* **DIRECTIONS**: Leave the pictures out and reproduce, exactly, the lines from the one with "Screen dimensions: 881x390" through the end of the entries below.

* **INPUT MATERIAL**:
.....
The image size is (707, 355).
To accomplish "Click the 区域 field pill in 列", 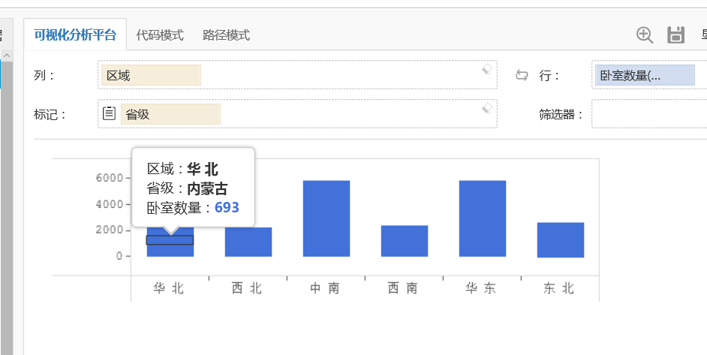I will (151, 75).

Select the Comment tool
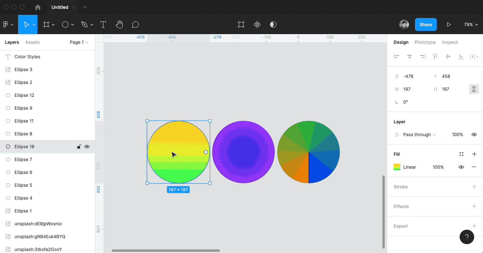[x=136, y=24]
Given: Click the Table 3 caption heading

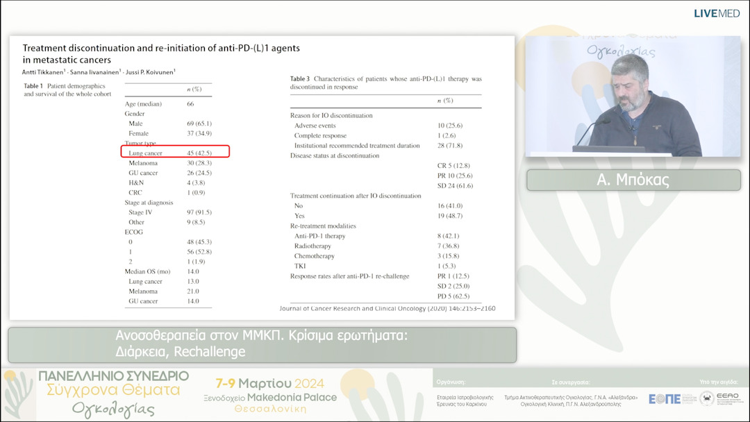Looking at the screenshot, I should (x=385, y=83).
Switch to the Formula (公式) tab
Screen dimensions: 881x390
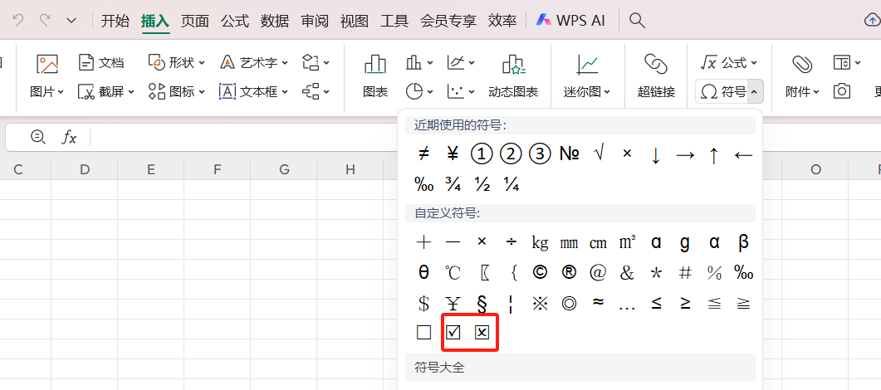coord(235,21)
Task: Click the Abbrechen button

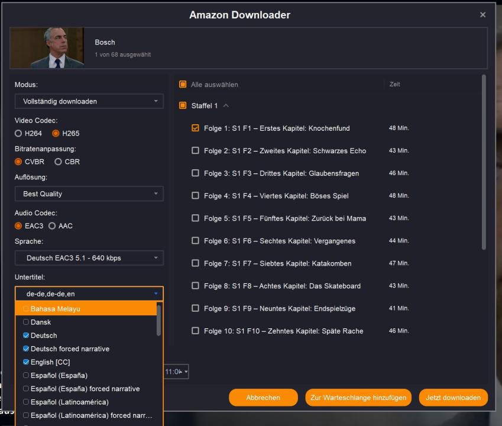Action: (263, 398)
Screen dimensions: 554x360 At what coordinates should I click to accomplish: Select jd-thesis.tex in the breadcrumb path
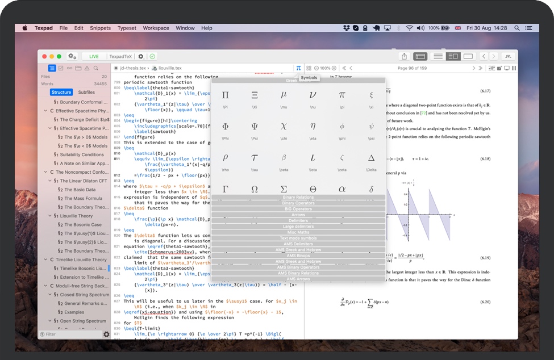133,68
.....
* **ANSWER TO THIS PROBLEM**:
Screen dimensions: 881x390
coord(235,21)
Task: Click the Abbrechen button

Action: (263, 398)
Screen dimensions: 554x360 At what coordinates should I click to accomplish: Select jd-thesis.tex in the breadcrumb path
133,68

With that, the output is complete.